Denys l'Aéropagite
Œuvres
Constantinople, début du IXe siècle
BnF, Manuscrits, Grec 437 fol. 123v-124
Malgré son apparence austère et l'absence de toute décoration, ce manuscrit byzantin est plus qu'un livre, une relique : c'est le premier manuscrit grec à entrer dans la bibliothèque d'un roi de France. Copié à Constantinople au début du IXe siècle, en pleine période iconoclaste, ce manuscrit a été a apporté à Compiègne par les ambassadeurs de l'empereur Michel II le Bègue pour être pour être solennellement offert à Louis le Pieux. Un tel geste peut s'expliquer par la confusion entretenue alors entre le saint Denis, évangélisateur des Gaules et fondateur de l'abbaye qui porte son nom, et Denys l'Aréopagite, disciple athénien de saint Paul dont les Actes des Apôtres racontent la conversion. On lui attribuait une somme théologique et mystique particulièrement vénérée, bien qu'elle fût l'œuvre d'un néo-platonicien chrétien de la fin du Ve siècle. Aussi parut-il naturel au roi de déposer le précieux manuscrit à l'abbaye de Saint-Denis : c'était la veille du 8 octobre 827, fête du saint, et cette nuit-là furent recensées dix-neuf guérisons miraculeuses.

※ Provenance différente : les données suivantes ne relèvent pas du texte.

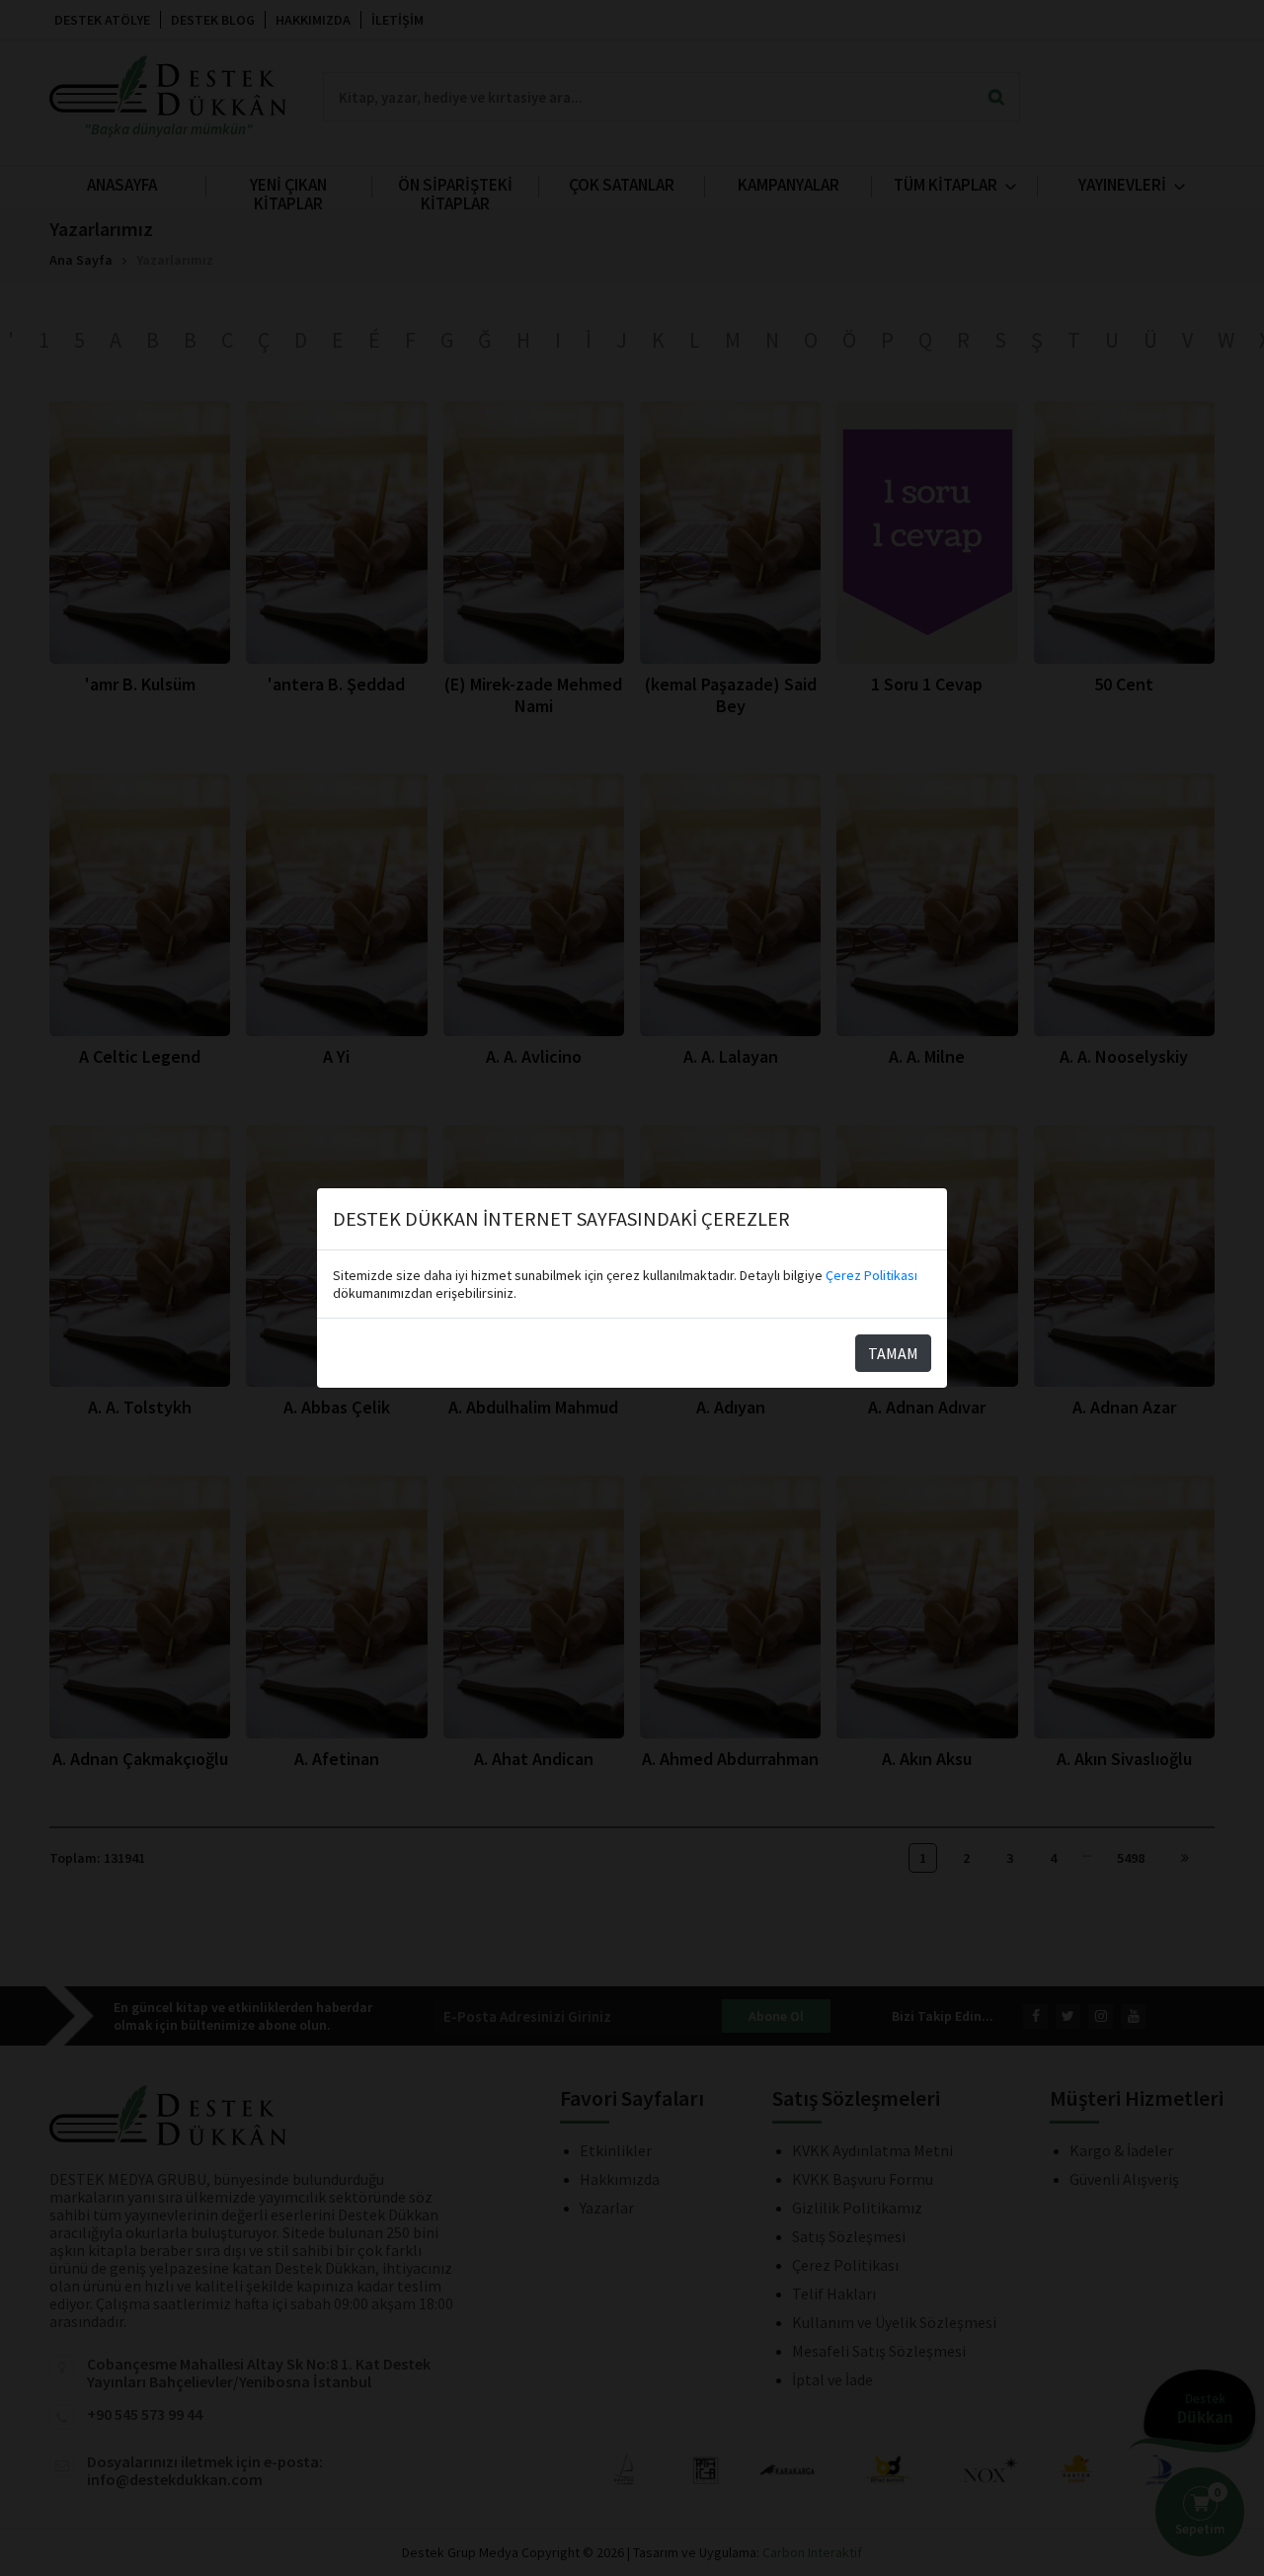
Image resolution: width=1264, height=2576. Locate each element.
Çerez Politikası (871, 1275)
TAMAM (893, 1353)
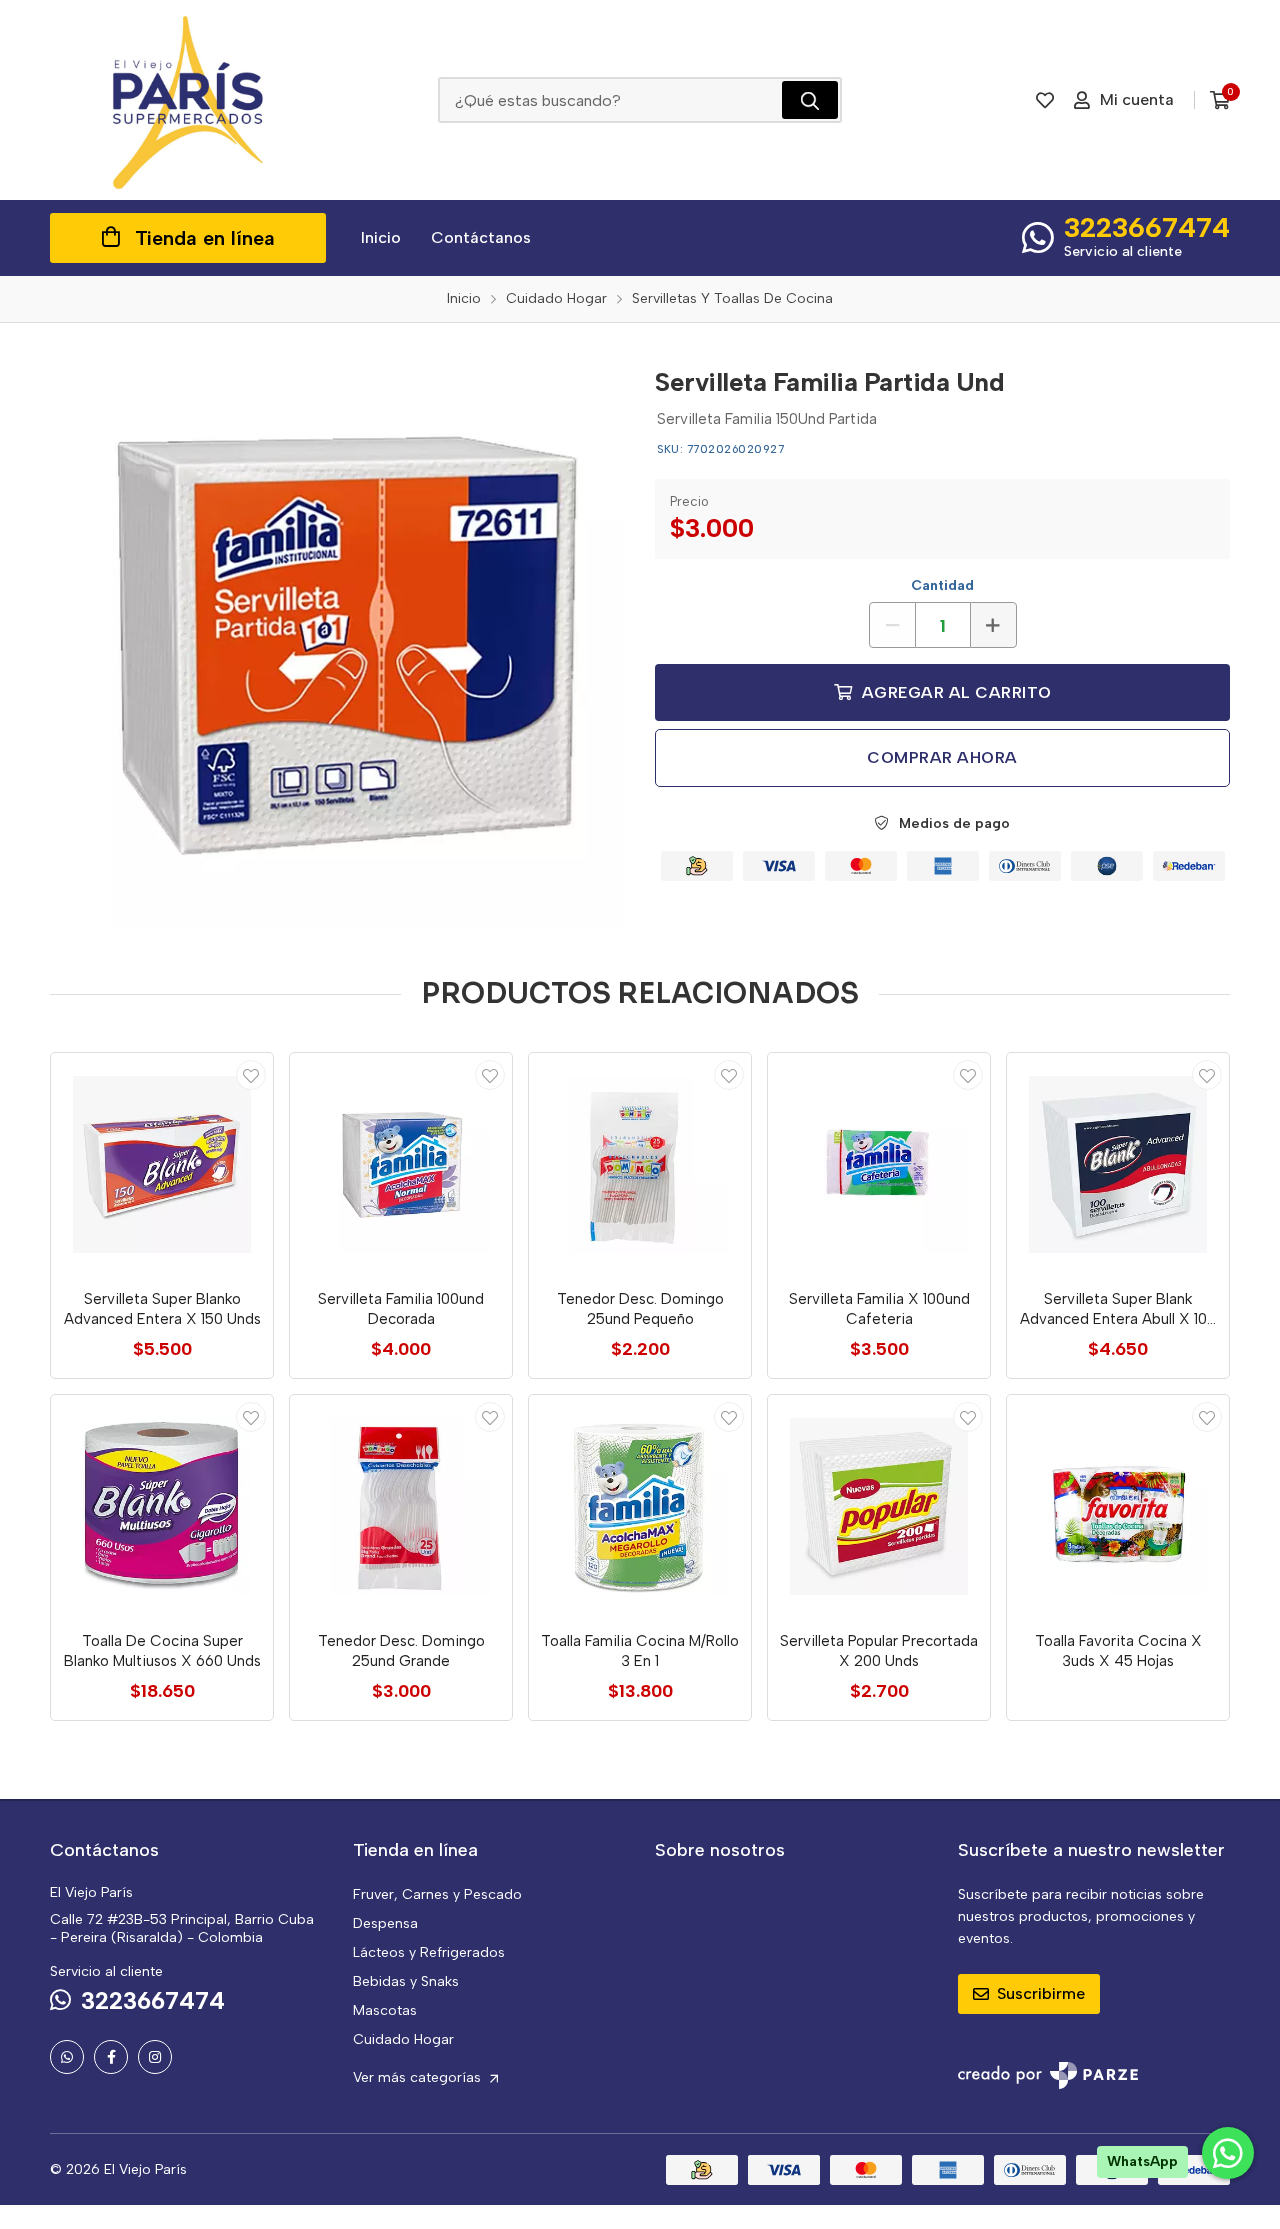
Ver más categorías (419, 2077)
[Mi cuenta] (251, 1075)
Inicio (381, 237)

Sous l'impulsion de l'abbé Hilduin, ardent hagiographe du saint fondateur, l'abbaye de Saint-Denis devint un des rares centres intellectuels du monde carolingien à s'intéresser à l'hellénisme. Le manuscrit du Pseudo-Denys fut bientôt traduit en latin, d'abord par des moines grecs venus d'un couvent romain, puis par l'Irlandais Jean Scot Érigène (v. 810-v. 877). L'Occident médiéval découvrait une pensée métaphysique dont l'influence sur son propre développement spéculatif fut considérable. Trois siècles plus tard, Abélard, qui s'était retiré après bien des péripéties à l'abbaye de Saint-Denis, devait mettre en doute l'identité de saint Denis avec l'Aréopagite.